begin

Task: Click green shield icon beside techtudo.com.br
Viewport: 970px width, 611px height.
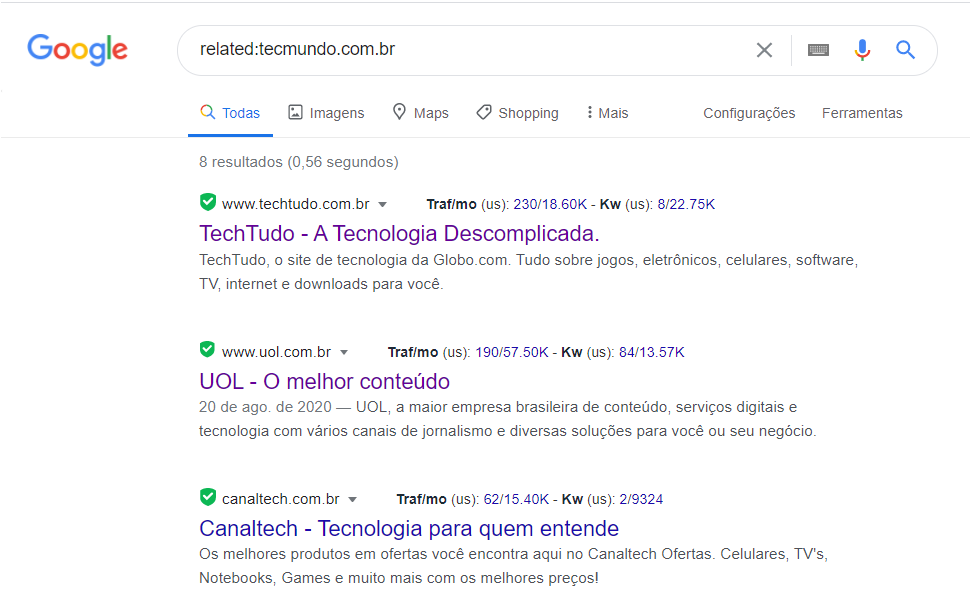Action: pyautogui.click(x=208, y=202)
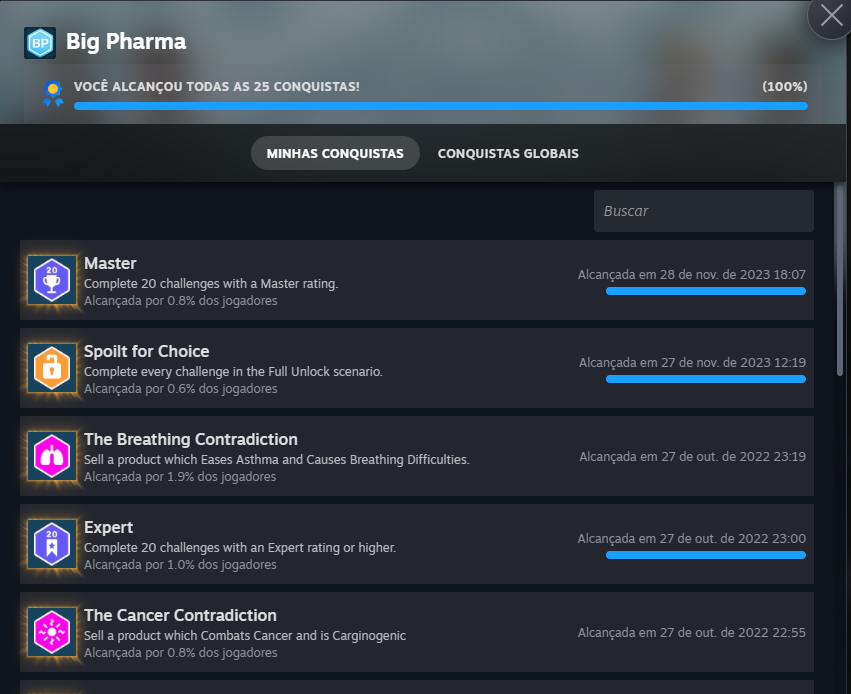Image resolution: width=851 pixels, height=694 pixels.
Task: Click the Spoilt for Choice padlock icon
Action: 52,368
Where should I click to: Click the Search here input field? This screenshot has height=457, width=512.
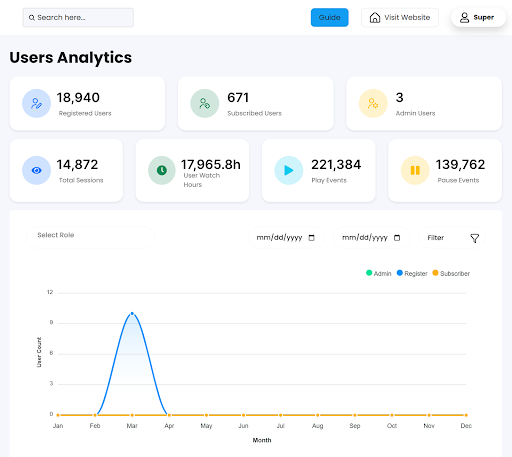pos(78,17)
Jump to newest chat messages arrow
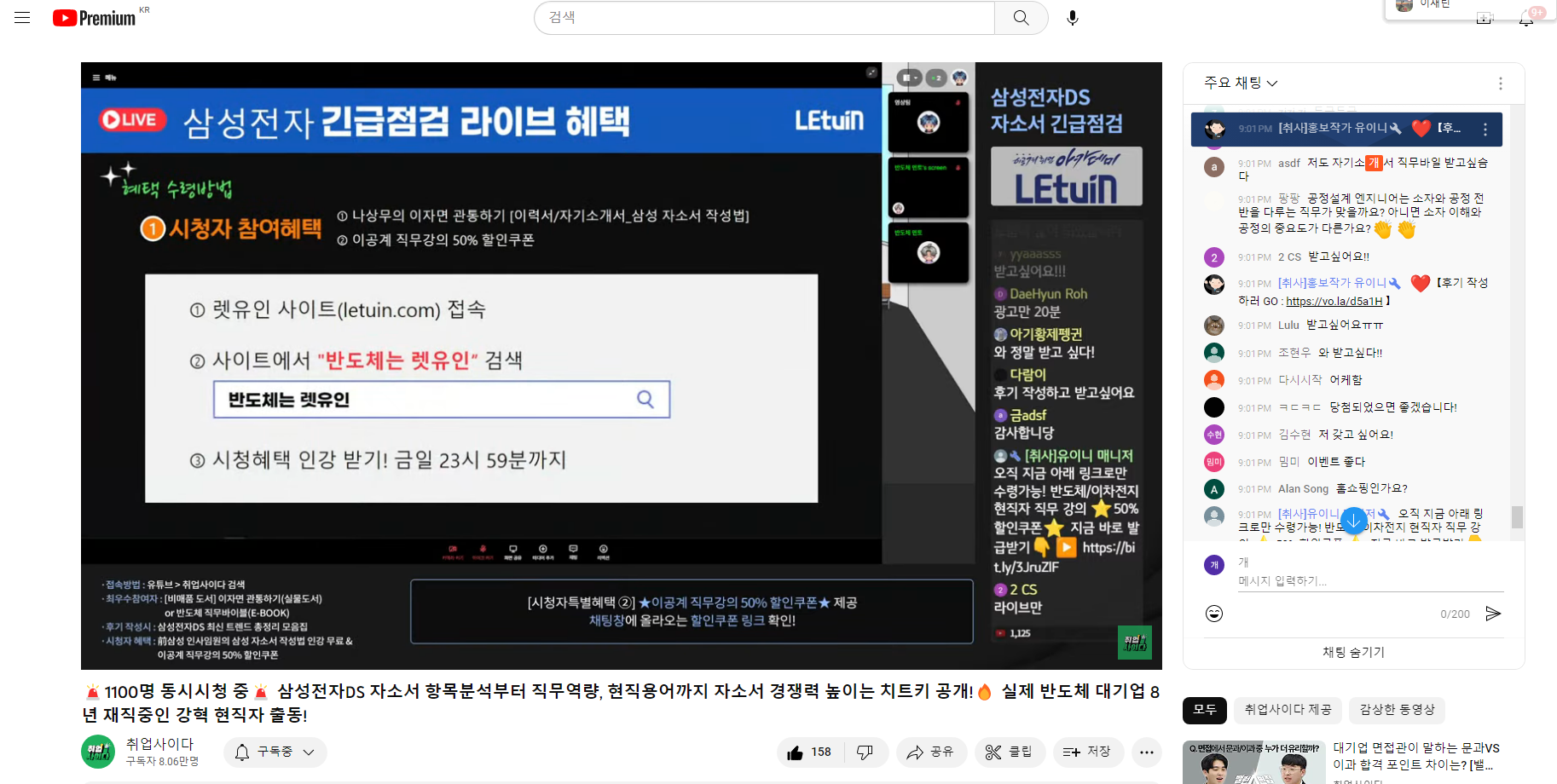The height and width of the screenshot is (784, 1557). pos(1353,521)
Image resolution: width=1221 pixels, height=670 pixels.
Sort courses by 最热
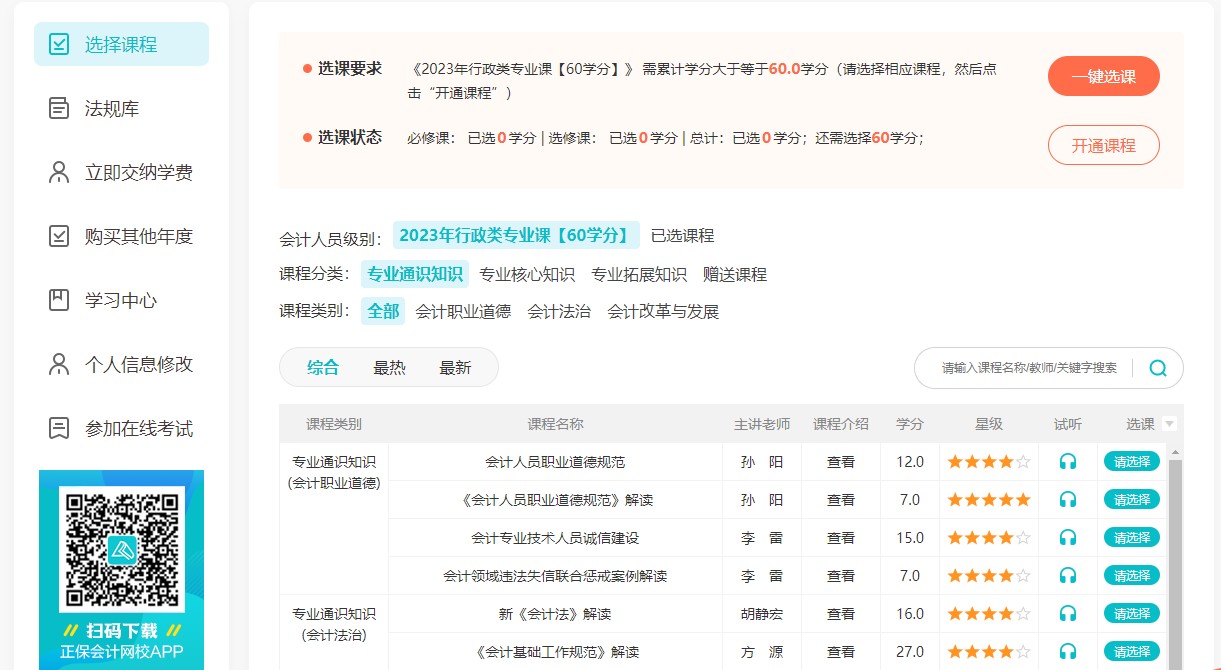tap(389, 368)
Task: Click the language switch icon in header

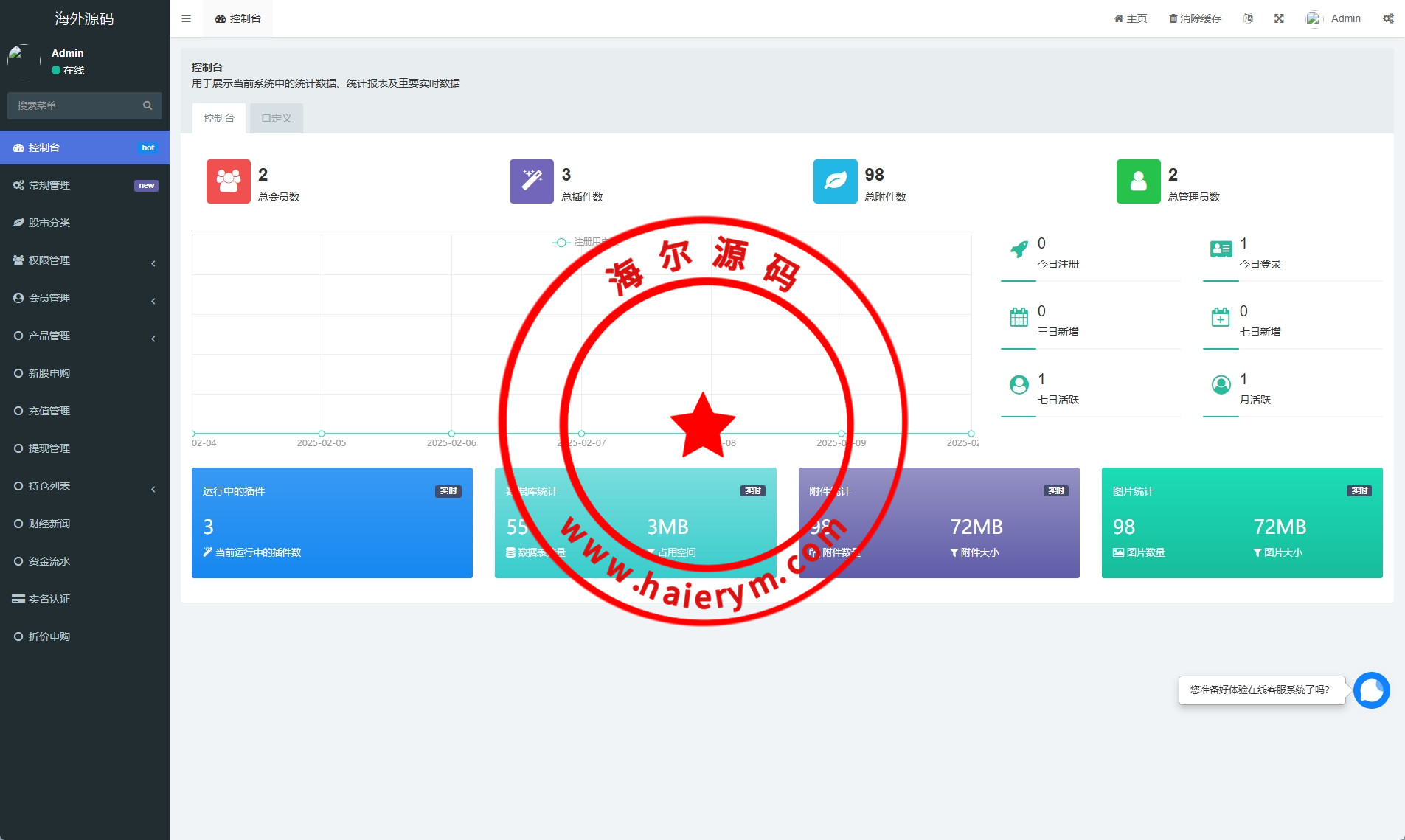Action: 1248,18
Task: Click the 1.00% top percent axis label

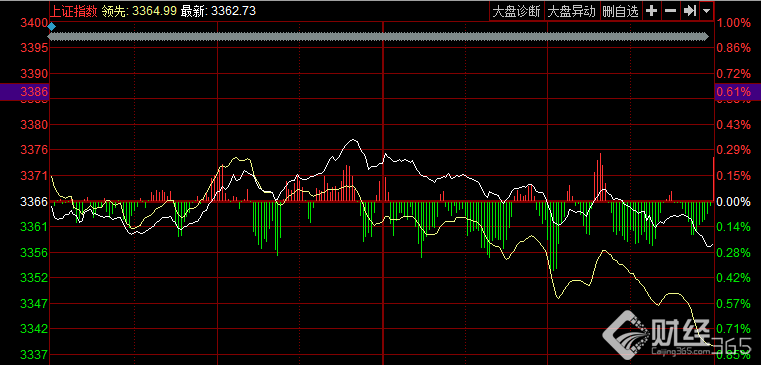Action: 734,23
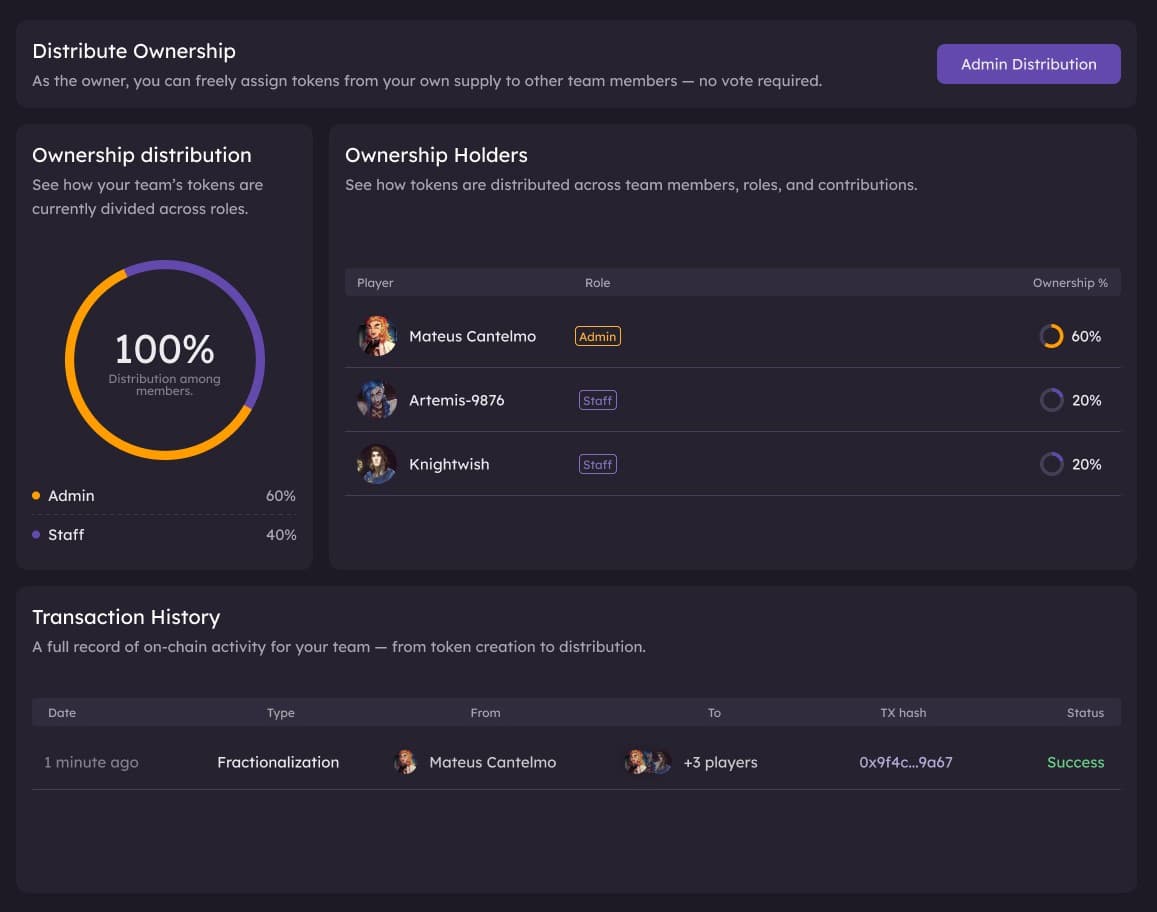Click Knightwish's avatar
1157x912 pixels.
click(x=377, y=464)
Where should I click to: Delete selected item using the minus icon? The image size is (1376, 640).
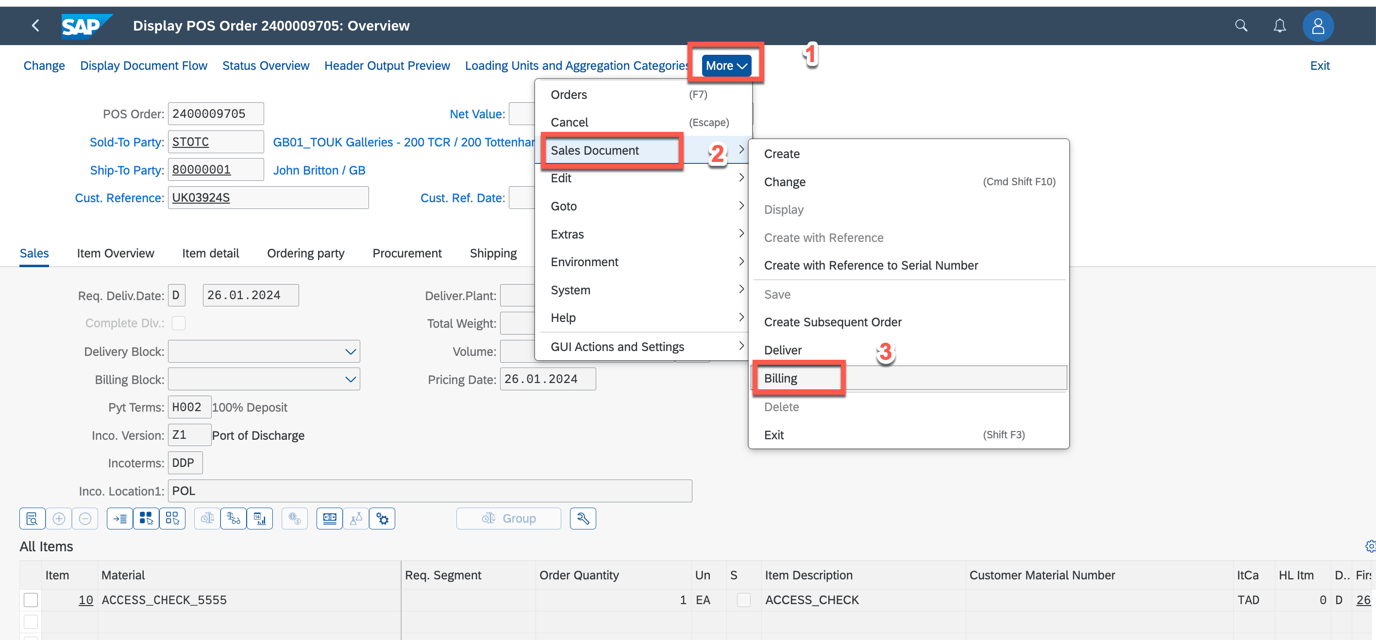pos(87,518)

end

__What is asked__
Rewrite the items from the line containing "Where should I click to: Delete" through the end of the items, inclusive, replacing "minus icon" with "trash icon" and leaving everything else the same. Leave out the pictures.

__Solution to the problem__
Where should I click to: Delete selected item using the trash icon? The image size is (1376, 640).
pos(87,518)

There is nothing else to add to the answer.